Development Conventions¶

This document describes the coding and configuration conventions used across the MLOps Platform so you can contribute and extend it consistently.

Project Layout¶

configs/ — Central YAML/JSON configs; main entry is pipelines_config.yml for all pipelines.

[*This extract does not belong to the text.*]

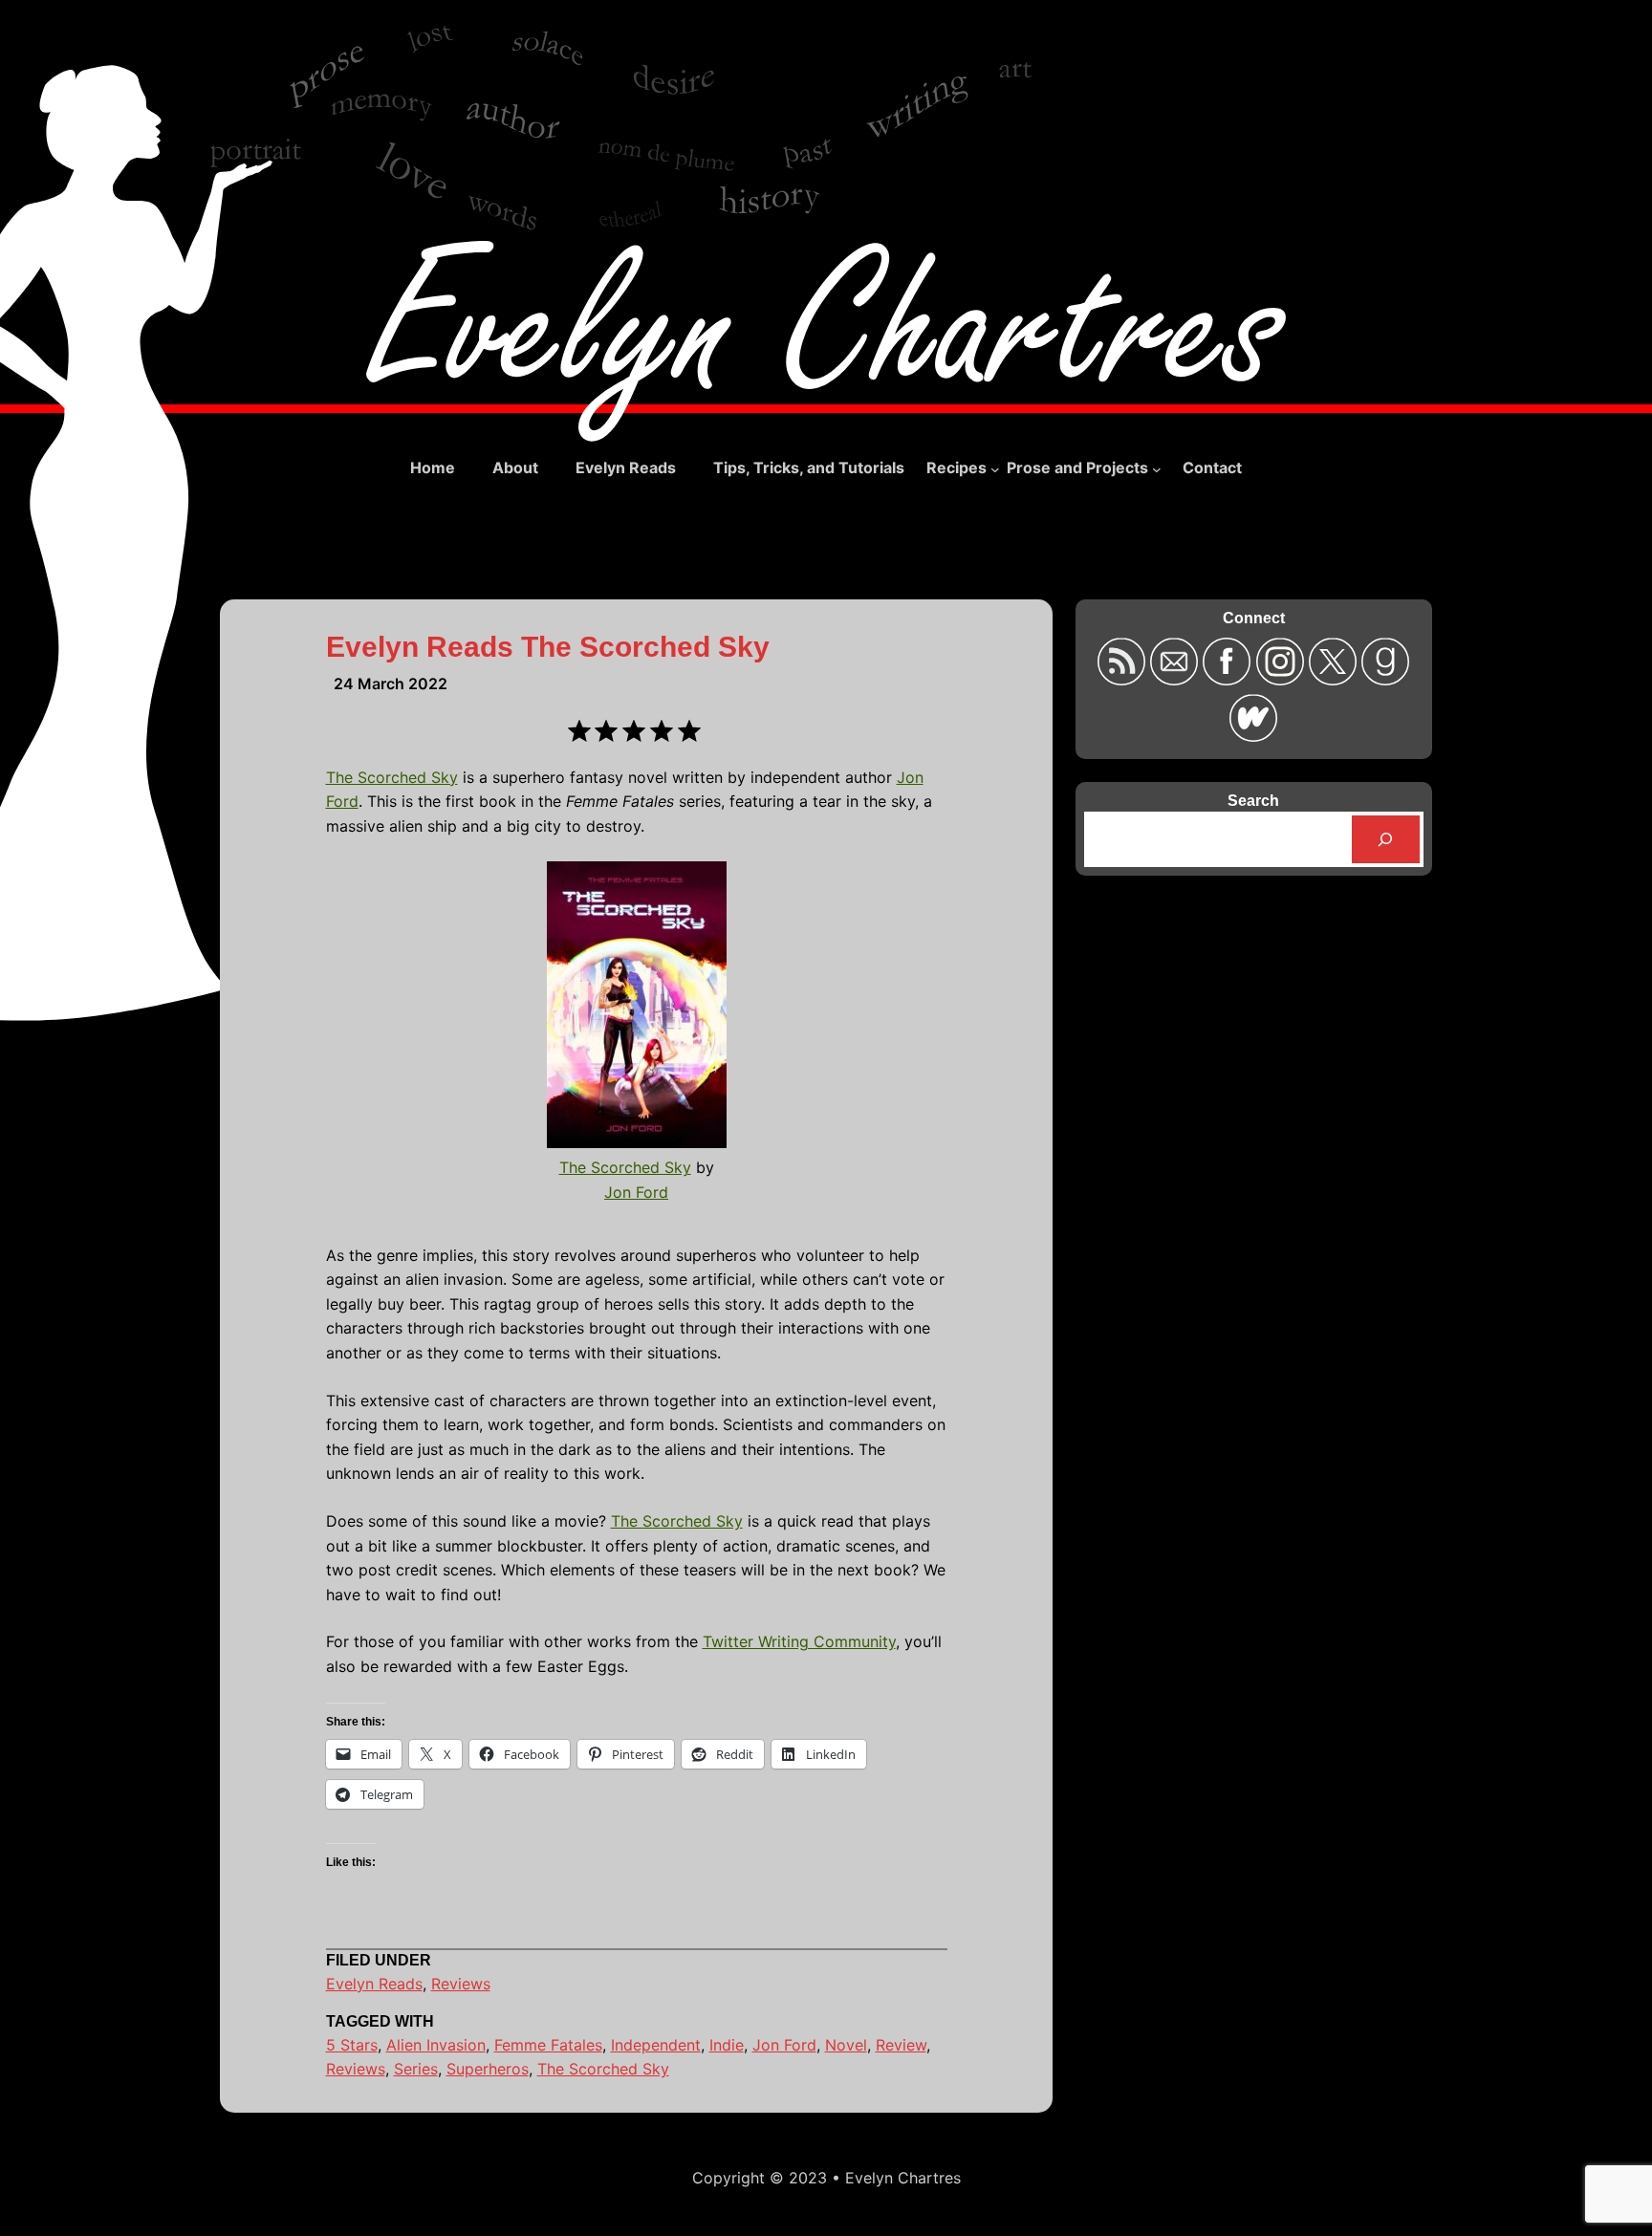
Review (901, 2044)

ETL scheduler configs live here too.
mlops/ — Core package: etl/ (pipeline types, extractors, loaders, transformers), storage/ (local + S3 I/O), training/ (LightGBM trainer, deploy bundle), prefect/ (flows, deployments).
scripts/ — Entry points: run_*_pipeline.py for each pipeline, etl_scheduler.py, deploy_flows.py, and helper scripts.
src/ — Optional domain/application layer (entities, use cases) if present.
docs/ — Documentation source (MkDocs); this site.
tests/ — Pytest tests.

Config Conventions¶

Central config¶

Pipeline settings live in configs/pipelines_config.yml.
Each pipeline has its own top-level key (e.g. tpl_genkey_pipeline, features_pipeline, training_pfm_detection_pipeline).
Scripts load the file and select the section by name (or via pipeline key for scheduler compatibility).

Paths and storage¶

Local: Use relative or absolute paths; relative are resolved from project root when running from repo.
S3: Use s3://bucket/key or set storage.type: s3, storage.bucket, and optional storage.prefix; then source_folder, output_folder, input_path etc. are resolved under that bucket/prefix.
Path resolution is done via mlops.storage.resolve_config_paths(config) at the start of each pipeline script.

Idempotency¶

Pipelines use a config hash (relevant keys only) and metadata files (e.g. training_metadata.json, offline_run_metadata.json) to skip work when config and inputs are unchanged.
ETL pipelines (TPL/GENKEY, Windows) skip files that already have output; Parquet–CSV uses overwrite: false and config hash.

Code Style¶

Formatter: Black (line length 88).
Imports: isort with Black-compatible profile.
Linting: flake8; optional mypy for type checking.
Docstrings: Prefer clear one-line or short multi-line descriptions; document parameters and returns where it helps.

Pipeline Script Pattern¶

Each run_*_pipeline.py script typically:

Parses CLI (e.g. --config, overrides).
Loads config from YAML/JSON and selects the right section.
Calls resolve_config_paths(config) for S3/local path resolution.
Checks idempotency (metadata + config hash); exits early if already run.
Runs the pipeline (async or sync).
Writes outputs and metadata (including hash for next idempotency check).

Naming¶

Config keys: snake_case (e.g. source_folder, output_folder, features_schema_file).
Pipeline sections: snake_case with _pipeline suffix (e.g. tpl_genkey_pipeline, feature_selection_pipeline).
Scripts: run_<name>_pipeline.py or run_<name>.py (e.g. run_tpl_genkey_pipeline.py, run_optimize_lgbm_hyperparameters.py).

Async Usage¶

ETL pipelines and the ETL scheduler use asyncio.
Entry points use asyncio.run(main_async(config)) or equivalent.
Prefect flows are defined with @flow and may call async pipeline code via run_in_executor or async entry points.

Testing¶

pytest; async tests use pytest-asyncio.
Place tests in tests/; mirror package layout where useful.
Run: pytest (optionally pytest -v --cov=mlops).

Pre-commit (optional)¶

If pre-commit is installed (pip install .[dev] and pre-commit install), hooks can run Black, isort, and flake8 on commit to keep the codebase consistent.